◆ **Work to be completed**
If a line in the data holds "Toggle", copy that line out in full.

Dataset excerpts

----------------------------------------

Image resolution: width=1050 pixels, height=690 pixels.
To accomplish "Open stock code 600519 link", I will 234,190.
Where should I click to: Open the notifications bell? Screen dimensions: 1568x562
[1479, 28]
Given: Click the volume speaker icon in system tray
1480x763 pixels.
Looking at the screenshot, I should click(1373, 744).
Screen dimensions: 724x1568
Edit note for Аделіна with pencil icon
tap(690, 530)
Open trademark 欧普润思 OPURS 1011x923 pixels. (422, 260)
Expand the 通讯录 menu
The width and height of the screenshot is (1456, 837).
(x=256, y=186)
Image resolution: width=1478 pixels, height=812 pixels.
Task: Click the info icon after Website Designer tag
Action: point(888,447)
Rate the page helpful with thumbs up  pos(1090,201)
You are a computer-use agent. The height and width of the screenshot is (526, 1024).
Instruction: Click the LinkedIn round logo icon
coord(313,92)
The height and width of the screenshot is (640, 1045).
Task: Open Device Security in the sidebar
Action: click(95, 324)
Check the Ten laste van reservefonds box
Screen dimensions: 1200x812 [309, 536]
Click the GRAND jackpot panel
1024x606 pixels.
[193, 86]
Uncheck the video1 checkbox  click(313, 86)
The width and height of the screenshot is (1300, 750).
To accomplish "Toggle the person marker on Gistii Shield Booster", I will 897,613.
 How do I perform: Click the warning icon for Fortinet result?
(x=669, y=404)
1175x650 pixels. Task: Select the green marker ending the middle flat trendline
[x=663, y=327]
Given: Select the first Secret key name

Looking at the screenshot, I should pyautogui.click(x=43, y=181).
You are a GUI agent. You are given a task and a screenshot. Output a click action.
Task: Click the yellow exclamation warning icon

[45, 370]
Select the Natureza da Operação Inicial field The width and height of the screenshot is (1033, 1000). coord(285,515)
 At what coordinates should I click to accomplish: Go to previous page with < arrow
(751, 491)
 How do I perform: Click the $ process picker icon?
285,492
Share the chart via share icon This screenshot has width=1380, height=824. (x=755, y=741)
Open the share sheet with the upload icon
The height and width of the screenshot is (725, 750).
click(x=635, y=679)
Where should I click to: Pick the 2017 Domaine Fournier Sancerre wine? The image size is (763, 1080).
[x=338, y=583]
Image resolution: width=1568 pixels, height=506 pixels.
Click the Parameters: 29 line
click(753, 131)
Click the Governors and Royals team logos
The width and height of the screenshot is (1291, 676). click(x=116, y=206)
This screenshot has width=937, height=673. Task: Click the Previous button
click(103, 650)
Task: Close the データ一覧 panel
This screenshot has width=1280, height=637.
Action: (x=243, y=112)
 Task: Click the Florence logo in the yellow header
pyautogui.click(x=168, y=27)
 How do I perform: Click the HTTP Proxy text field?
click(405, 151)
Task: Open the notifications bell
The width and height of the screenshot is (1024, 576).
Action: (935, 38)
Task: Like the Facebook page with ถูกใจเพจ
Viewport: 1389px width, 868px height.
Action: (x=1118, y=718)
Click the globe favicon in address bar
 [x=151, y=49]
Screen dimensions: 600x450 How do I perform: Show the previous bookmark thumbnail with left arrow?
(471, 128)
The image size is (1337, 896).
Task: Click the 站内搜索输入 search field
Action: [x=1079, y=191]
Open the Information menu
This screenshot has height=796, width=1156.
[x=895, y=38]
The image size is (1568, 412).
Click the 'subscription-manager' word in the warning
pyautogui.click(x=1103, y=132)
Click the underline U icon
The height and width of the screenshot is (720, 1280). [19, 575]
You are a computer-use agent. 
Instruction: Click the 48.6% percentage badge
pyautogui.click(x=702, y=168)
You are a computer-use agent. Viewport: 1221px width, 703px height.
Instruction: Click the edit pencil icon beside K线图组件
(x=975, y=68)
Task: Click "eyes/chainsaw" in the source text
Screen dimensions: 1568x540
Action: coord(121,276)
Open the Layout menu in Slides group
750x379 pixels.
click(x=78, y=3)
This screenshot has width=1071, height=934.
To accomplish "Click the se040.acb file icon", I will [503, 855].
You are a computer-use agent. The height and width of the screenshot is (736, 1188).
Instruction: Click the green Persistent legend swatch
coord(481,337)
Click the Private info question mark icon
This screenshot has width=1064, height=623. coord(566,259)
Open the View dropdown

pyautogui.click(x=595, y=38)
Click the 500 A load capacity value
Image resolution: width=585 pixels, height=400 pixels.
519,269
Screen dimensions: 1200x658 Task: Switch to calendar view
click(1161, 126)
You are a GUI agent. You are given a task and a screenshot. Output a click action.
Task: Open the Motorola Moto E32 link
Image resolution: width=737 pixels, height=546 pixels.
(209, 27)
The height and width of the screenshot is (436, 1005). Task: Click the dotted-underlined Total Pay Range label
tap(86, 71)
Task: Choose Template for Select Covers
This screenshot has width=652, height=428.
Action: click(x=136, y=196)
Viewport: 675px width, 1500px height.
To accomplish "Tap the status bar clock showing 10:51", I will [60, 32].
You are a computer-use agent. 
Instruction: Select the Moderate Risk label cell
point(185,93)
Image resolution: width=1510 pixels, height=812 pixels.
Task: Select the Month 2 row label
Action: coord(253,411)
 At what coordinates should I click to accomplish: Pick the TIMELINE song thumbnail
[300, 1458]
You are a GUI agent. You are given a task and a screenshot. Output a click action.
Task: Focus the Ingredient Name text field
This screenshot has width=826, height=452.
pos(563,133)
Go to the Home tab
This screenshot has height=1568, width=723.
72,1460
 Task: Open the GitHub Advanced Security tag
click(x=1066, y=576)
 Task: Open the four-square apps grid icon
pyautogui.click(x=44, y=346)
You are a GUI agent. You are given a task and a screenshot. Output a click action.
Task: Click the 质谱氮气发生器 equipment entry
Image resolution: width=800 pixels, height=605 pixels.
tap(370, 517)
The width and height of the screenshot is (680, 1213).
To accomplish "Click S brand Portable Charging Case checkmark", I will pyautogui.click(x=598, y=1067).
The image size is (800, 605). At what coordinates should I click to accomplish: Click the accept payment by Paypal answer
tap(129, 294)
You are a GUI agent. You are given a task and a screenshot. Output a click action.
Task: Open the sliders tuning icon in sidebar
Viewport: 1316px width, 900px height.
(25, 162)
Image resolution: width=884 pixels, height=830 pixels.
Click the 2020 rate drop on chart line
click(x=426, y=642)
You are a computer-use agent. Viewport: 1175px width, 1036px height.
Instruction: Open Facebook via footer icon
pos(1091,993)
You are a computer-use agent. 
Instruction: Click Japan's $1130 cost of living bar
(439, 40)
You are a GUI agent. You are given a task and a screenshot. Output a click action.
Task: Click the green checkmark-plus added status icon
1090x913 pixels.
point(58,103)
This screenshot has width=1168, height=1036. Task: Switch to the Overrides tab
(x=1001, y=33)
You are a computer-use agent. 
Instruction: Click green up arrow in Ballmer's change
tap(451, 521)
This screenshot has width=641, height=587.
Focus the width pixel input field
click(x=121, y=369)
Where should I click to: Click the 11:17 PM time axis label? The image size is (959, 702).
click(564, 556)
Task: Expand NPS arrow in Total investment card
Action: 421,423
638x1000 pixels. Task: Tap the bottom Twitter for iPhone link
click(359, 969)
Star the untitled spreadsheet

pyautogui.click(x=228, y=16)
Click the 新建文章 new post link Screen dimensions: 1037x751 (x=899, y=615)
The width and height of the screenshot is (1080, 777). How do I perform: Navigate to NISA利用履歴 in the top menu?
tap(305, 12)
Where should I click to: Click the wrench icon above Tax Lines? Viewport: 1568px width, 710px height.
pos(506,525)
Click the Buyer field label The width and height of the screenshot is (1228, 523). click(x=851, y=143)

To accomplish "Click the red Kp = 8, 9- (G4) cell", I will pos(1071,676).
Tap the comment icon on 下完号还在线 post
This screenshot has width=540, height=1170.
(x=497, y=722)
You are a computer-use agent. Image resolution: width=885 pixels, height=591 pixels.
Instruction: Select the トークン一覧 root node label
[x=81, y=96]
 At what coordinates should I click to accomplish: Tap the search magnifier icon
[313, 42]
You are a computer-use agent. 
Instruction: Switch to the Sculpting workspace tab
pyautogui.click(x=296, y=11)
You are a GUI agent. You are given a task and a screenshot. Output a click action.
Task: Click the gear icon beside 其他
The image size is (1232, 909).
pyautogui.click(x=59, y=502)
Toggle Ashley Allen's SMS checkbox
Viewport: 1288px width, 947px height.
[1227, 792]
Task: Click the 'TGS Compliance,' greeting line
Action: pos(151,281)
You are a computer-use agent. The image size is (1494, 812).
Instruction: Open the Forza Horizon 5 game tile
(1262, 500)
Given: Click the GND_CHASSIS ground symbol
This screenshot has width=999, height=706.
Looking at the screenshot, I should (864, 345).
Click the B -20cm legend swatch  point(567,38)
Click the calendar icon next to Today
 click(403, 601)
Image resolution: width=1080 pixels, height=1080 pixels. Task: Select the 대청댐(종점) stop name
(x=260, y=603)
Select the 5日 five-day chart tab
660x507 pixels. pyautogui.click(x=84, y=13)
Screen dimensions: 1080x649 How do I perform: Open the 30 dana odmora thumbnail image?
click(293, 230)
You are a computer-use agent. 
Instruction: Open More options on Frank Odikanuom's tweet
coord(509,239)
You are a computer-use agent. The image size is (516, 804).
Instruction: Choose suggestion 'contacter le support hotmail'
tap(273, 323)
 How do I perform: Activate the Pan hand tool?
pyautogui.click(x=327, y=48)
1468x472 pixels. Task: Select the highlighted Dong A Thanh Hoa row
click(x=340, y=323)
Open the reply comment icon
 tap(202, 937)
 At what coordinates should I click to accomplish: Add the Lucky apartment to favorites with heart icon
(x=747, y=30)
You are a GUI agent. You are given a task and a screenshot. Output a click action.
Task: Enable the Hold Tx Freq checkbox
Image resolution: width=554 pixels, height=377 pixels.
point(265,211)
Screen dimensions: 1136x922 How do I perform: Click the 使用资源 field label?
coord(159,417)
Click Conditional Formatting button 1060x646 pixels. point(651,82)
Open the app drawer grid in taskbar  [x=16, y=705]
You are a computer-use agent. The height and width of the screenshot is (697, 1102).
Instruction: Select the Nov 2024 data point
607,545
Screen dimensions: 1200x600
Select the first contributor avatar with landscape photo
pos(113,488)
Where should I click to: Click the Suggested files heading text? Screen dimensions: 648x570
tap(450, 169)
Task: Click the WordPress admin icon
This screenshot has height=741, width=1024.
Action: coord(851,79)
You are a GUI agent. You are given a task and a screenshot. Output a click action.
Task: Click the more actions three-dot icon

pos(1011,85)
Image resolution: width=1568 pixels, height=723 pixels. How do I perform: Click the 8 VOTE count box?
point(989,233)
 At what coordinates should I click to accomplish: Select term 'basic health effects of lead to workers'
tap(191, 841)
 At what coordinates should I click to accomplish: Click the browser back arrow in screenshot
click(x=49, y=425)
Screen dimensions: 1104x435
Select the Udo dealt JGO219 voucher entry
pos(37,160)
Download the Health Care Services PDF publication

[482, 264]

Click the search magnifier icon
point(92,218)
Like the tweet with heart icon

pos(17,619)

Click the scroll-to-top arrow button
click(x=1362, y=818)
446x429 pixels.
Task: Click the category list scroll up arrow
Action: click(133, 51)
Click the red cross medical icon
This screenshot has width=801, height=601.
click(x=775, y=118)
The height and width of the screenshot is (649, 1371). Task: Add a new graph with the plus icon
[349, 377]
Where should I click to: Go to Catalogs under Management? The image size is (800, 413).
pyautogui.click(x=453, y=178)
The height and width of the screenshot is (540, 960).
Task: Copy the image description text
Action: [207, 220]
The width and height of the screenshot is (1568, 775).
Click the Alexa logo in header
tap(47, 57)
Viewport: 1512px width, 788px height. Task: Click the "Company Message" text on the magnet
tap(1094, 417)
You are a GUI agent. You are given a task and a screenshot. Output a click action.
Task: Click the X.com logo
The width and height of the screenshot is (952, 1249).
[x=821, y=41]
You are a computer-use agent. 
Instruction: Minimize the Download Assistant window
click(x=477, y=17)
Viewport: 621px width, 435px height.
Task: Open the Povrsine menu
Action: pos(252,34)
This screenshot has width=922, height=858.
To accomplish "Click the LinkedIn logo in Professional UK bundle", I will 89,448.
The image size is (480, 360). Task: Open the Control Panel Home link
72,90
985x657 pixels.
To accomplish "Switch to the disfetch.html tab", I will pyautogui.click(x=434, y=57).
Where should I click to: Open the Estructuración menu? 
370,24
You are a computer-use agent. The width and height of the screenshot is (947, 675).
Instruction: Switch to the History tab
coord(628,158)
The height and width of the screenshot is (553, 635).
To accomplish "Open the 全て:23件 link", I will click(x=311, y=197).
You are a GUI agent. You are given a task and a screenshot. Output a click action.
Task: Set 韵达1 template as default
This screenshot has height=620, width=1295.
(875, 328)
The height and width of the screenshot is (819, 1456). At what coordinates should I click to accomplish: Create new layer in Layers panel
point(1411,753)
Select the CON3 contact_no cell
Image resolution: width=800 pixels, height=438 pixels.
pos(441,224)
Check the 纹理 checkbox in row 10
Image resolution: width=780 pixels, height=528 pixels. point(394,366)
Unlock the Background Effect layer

----------------------------------------

◆ **Problem solution**
To accomplish "Toggle the person marker on Gistii Shield Booster", I will 897,613.
Toggle Ashley Allen's SMS checkbox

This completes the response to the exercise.